** Opening Data records block **

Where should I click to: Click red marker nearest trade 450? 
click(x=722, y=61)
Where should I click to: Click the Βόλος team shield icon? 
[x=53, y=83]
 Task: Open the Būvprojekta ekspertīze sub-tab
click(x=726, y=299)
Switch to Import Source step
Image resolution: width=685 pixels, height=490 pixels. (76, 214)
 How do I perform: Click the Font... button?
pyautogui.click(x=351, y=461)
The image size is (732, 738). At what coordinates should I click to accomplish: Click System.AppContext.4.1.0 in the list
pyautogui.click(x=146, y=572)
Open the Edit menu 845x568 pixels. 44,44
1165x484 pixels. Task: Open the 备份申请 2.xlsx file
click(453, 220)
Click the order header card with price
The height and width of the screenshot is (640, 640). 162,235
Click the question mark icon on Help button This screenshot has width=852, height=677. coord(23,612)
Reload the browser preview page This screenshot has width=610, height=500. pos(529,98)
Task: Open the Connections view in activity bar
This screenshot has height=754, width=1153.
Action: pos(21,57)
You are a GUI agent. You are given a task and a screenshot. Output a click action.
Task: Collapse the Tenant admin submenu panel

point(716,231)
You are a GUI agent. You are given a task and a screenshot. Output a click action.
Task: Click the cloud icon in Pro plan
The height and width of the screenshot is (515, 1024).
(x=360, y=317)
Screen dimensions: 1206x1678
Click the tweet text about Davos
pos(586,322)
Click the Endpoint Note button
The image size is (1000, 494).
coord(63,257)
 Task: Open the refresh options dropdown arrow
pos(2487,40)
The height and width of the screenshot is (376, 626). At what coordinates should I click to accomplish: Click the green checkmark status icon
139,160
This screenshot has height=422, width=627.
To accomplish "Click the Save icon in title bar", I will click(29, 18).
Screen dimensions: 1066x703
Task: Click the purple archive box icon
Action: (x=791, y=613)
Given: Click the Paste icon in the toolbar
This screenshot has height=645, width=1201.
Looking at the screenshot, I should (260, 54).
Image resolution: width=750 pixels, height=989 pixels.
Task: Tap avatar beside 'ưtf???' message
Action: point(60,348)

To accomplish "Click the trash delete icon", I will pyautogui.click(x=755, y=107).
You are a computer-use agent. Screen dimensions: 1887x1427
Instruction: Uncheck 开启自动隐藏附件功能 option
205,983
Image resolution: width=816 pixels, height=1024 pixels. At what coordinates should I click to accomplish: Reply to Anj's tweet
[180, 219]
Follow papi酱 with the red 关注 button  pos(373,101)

** Closing Data records block **

_Your objective_
What is wanted is the full set of entries above, reproduced exactly.

_Response box_
Where should I click to: Click red marker nearest trade 450? 
click(x=722, y=61)
Where should I click to: Click the Βόλος team shield icon? 
[x=53, y=83]
 Task: Open the Būvprojekta ekspertīze sub-tab
click(x=726, y=299)
Switch to Import Source step
Image resolution: width=685 pixels, height=490 pixels. (76, 214)
 How do I perform: Click the Font... button?
pyautogui.click(x=351, y=461)
The image size is (732, 738). At what coordinates should I click to accomplish: Click System.AppContext.4.1.0 in the list
pyautogui.click(x=146, y=572)
Open the Edit menu 845x568 pixels. 44,44
1165x484 pixels. Task: Open the 备份申请 2.xlsx file
click(453, 220)
Click the order header card with price
The height and width of the screenshot is (640, 640). 162,235
Click the question mark icon on Help button This screenshot has width=852, height=677. coord(23,612)
Reload the browser preview page This screenshot has width=610, height=500. pos(529,98)
Task: Open the Connections view in activity bar
This screenshot has height=754, width=1153.
Action: pos(21,57)
You are a GUI agent. You are given a task and a screenshot. Output a click action.
Task: Collapse the Tenant admin submenu panel

point(716,231)
You are a GUI agent. You are given a task and a screenshot. Output a click action.
Task: Click the cloud icon in Pro plan
The height and width of the screenshot is (515, 1024).
(x=360, y=317)
Screen dimensions: 1206x1678
Click the tweet text about Davos
pos(586,322)
Click the Endpoint Note button
The image size is (1000, 494).
coord(63,257)
 Task: Open the refresh options dropdown arrow
pos(2487,40)
The height and width of the screenshot is (376, 626). At what coordinates should I click to accomplish: Click the green checkmark status icon
139,160
This screenshot has height=422, width=627.
To accomplish "Click the Save icon in title bar", I will click(29, 18).
Screen dimensions: 1066x703
Task: Click the purple archive box icon
Action: (x=791, y=613)
Given: Click the Paste icon in the toolbar
This screenshot has height=645, width=1201.
Looking at the screenshot, I should (260, 54).
Image resolution: width=750 pixels, height=989 pixels.
Task: Tap avatar beside 'ưtf???' message
Action: point(60,348)

To accomplish "Click the trash delete icon", I will pyautogui.click(x=755, y=107).
You are a computer-use agent. Screen dimensions: 1887x1427
Instruction: Uncheck 开启自动隐藏附件功能 option
205,983
Image resolution: width=816 pixels, height=1024 pixels. At what coordinates should I click to accomplish: Reply to Anj's tweet
[180, 219]
Follow papi酱 with the red 关注 button  pos(373,101)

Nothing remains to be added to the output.